The previous article introduced a very simple generator for points of the Mandelbrot set, which obtained a noticeable performance boost from using SPEs for calculation, despite using only scalar operations. In this article, you'll see how that generator could be optimized further by taking advantage of the SPE's proclivity for vector operations.
Reviewing what you've learned so far
If you haven't read the earlier article in this series "Why is my scalar code so slow?", this is a great time to skim through it for a brief introduction. This article assumes you are basically familiar with the vector-only model that the SPEs use.

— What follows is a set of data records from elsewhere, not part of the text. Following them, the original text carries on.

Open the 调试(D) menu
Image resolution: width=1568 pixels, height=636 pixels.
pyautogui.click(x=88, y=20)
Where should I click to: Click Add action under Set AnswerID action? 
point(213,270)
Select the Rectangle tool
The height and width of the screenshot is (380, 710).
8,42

To make a long story short, there are no scalar operations on SPEs. None. Scalar-like operations can be performed using the preferred slot in a vector register: the first slot, also called slot 0. However, data reads and writes are always aligned, so if the datum you want to operate on wasn't already aligned on a 16-byte boundary, the compiler must generate additional code to shift, rotate, mask, and otherwise mangle data to get the datum you asked for into the preferred slot for operations.
On a processor that offers vector operations as an option in addition to scalar operations, the best-case increase from vector operations is normally a speed increase lower than the vector size. For example, using the AltiVec/VMX extensions on the PPE core, you would expect performance on vectors of floats to be somewhat less than four times scalar floating point performance. (Note: Like nearly everything other than the processor specification, this is an oversimplification.)

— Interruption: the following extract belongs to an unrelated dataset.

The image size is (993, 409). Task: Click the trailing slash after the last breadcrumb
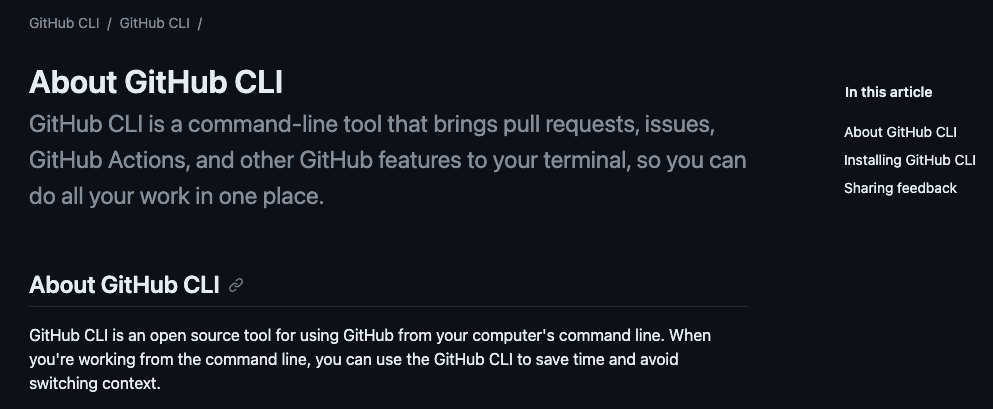coord(200,23)
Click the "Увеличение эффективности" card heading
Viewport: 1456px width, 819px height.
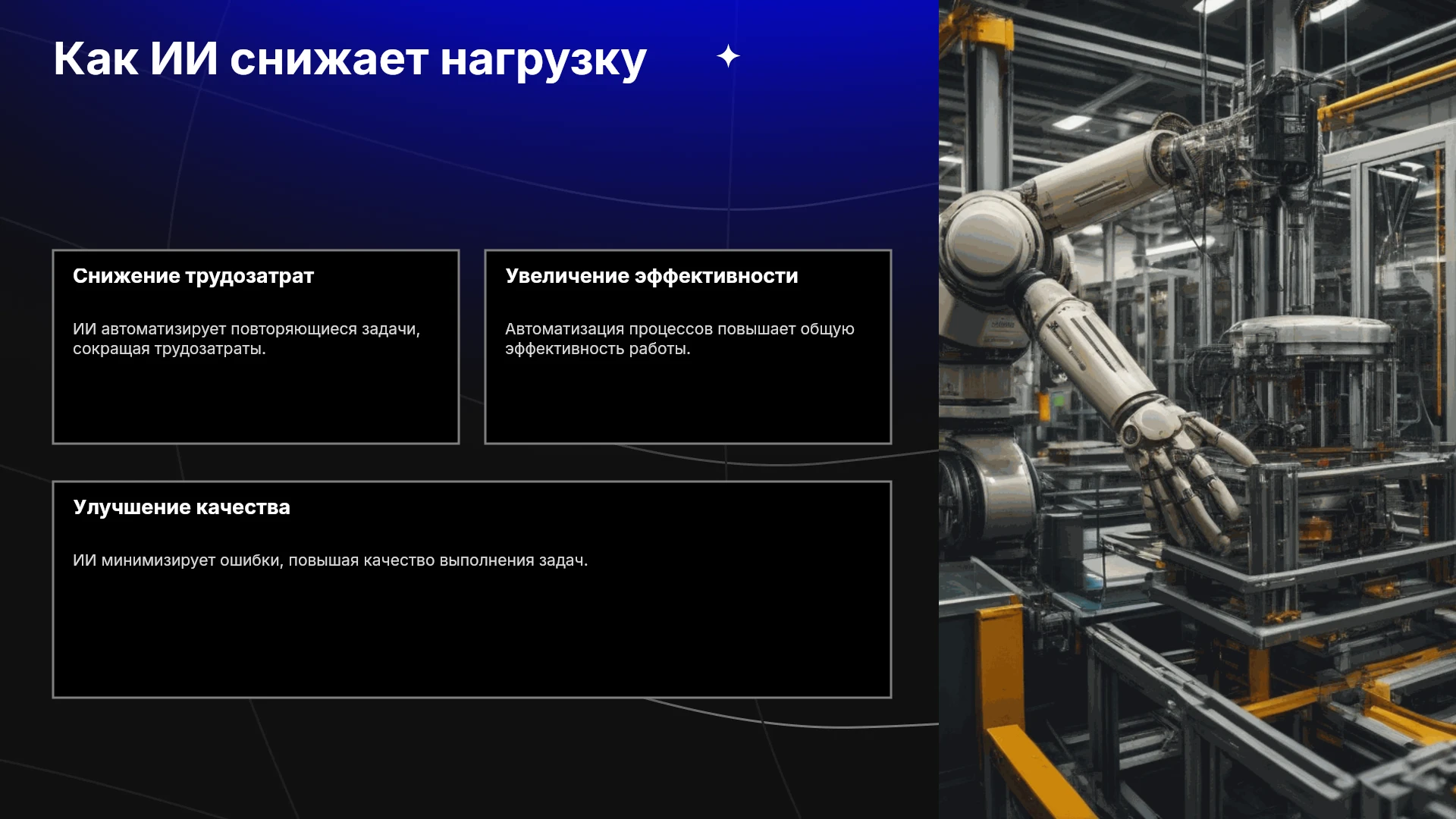pyautogui.click(x=651, y=276)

Understanding vector sizes and data types
In most of the examples in this series, vectors have been four objects. In fact, while all vectors are the same size, they are not always four objects; rather they are always 128 bits. A vector of 32-bit floats holds four objects. A vector of 64-bit doubles holds only two.
For this application, double-precision math is very desirable. However,
the output is an array of 32-bit integers, which are 4 to a vector.
Therefore, in addition to the normal issues of vectorization, the
x_size variable in the loop processing
command-line arguments guarantees that every row will have a multiple of four items to process
and eliminates a complicated special case from the code.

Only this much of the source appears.